Angela Pennington 31 March 2019 The Utopian University
As I have been training to work as a
peer writing consultant with the University of Houston-Clear Lake’s Writing
Center, I have found a large overlap in the values espoused by both literary and
historical utopian societies and those which are championed by writing center
theorists. One of these shared values would be non-hierarchical relationships:
just as the communal anarchist Odonians in Ursula Le Guin’s utopian science
fiction novel The Dispossessed oppose
the socioeconomic stratification found in the capitalist society of Urras, so
writing center theory opposes the hierarchical relationship found between
university professor and student. Instead, modern writing center theorists such
as Irene Clark and Dave Healy propose a utopian peer-to-peer exchange of ideas
which, sans evaluation and structured lesson planning, leads to “a rejection of
the current-traditional paradigm in favor of a process/collaborative,
student-centered approach” (33). This is in direct objection to the dystopic
essay chop-shops of writing centers past, “deemed by the academy an unfortunate
but necessary supplement to the more important scholarly instruction that
occurred in the classroom” (Clark and Healy 33). The utopian writing center
seems achievable, and many writing centers are striving toward creating an ideal
communal space for the writers within. The writing center, however, is only one
small part of a larger institution, the university. The utopian university
certainly seems more ambitious than the utopian writing center. The university,
after all, contains multiple organizations within itself, all which would need
to be in their ideal state individually, but also within a harmonic, communal
working order that allows for the university to function as a unified whole. In
this research post, then, I chose to explore theories of the utopian
university—how do philosophers of higher education envision the ideal academy?

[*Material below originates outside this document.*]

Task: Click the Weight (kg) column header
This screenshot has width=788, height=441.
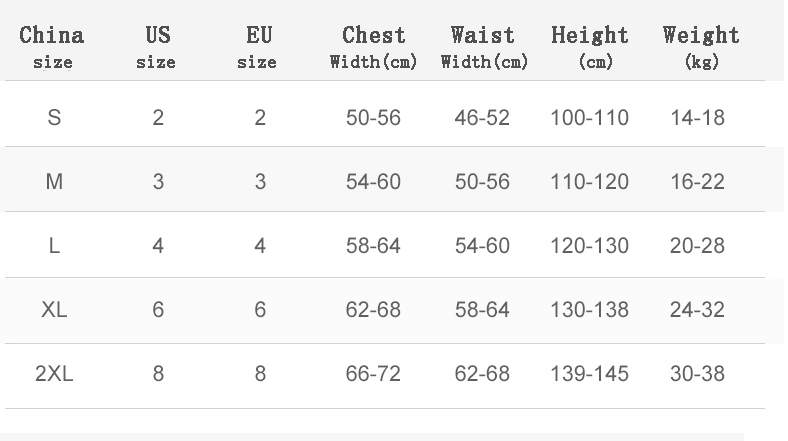Action: pyautogui.click(x=701, y=47)
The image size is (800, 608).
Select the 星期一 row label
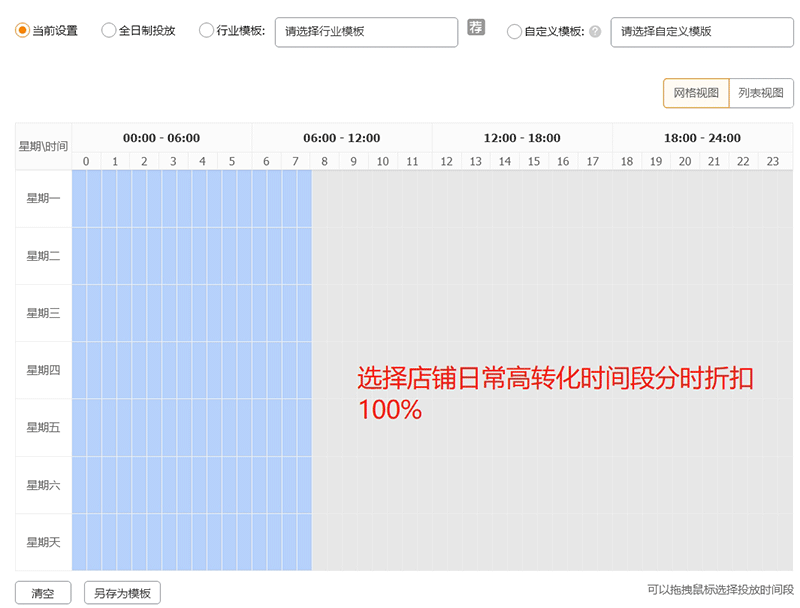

If utopian literature works to improve
upon the author’s country’s institutions, then the literature of educational
philosophy does similar work in improving the current state of education. For a
theory of higher education to qualify as utopian, it must both address a problem
with the current state of the university and propose a solution to the problem
in the form of a higher education community comprised of individuals with shared
ideals that are actively striving toward achieving those ideals. One such
solution is proposed by Ronald Barnett, Emeritus Professor at the Institute of
Education in the University of London, in his article “The Coming of the
Ecological University.” Before defining the ecological university, teased as
“the best kind of university that we can hope for under contemporary conditions,”

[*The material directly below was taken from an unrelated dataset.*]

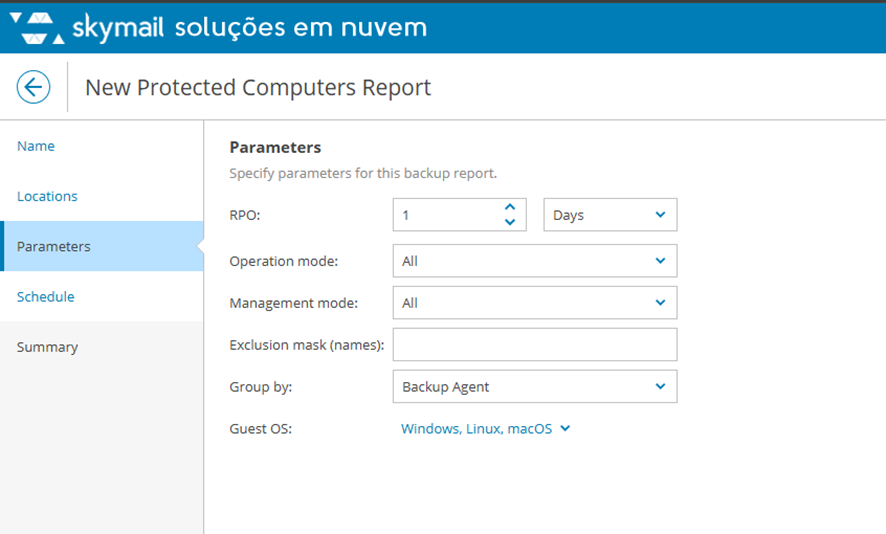Open the Days unit dropdown

click(610, 215)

Barnett outlines past concepts of utopian universities. First,
the metaphysical university, “an institution that, through the learning and
inquiry that it sponsored, gave access to a transcendental realm” (440-1). Barnett
notes that this university “certainly offered forms of knowing rooted in this
world but they were fundamentally forms of knowing that opened a new and
transcendent set of experiences”; in practice, however, it was limited by its
association with the “particularly stratified society . . . . So the metaphysical idea
was one that both held out the promise of universal salvation and yet was
available only to a select minority” (441-2). The next type of utopian
university Barnett points to is the research university, where focus
shifted from “scholarship and learning to knowledge and research” (442).
However, this type of university privileged science in practice, and so “the
humanities were marginalized” (Barnett 442). Another issue that Barnett assesses
with this university was its impracticality: “researchers could, without
embarrassment, declare their disinterest in any applications of their findings .
. . .
The research university proclaimed a belief—even if it did not believe in its
proclamation—in the uselessness of knowledge” (443). Certainly a university of
this sort can be considered utopian to those academic researchers who find
pleasure in this isolated state; however, this is a very limited population
within the larger educational community. Antithetical to the idea of the
research university, Barnett notes, is the entrepreneurial university, wherein
the university’s focus is ability to produce capital gain on its knowledge
(444). This university, in mimesis of the capital market, would find itself a
competitive environment in all subjects; however, in this competition, Barnett
argues, “The collective academic
community fades” (445). Thus, all of these utopian visions are proven by Barnett
to be impractical, perhaps good places for those select few who can reap their
benefits, but overall resting atop the damaging hierarchies that exist within
modern society as opposed to challenging these hierarchies.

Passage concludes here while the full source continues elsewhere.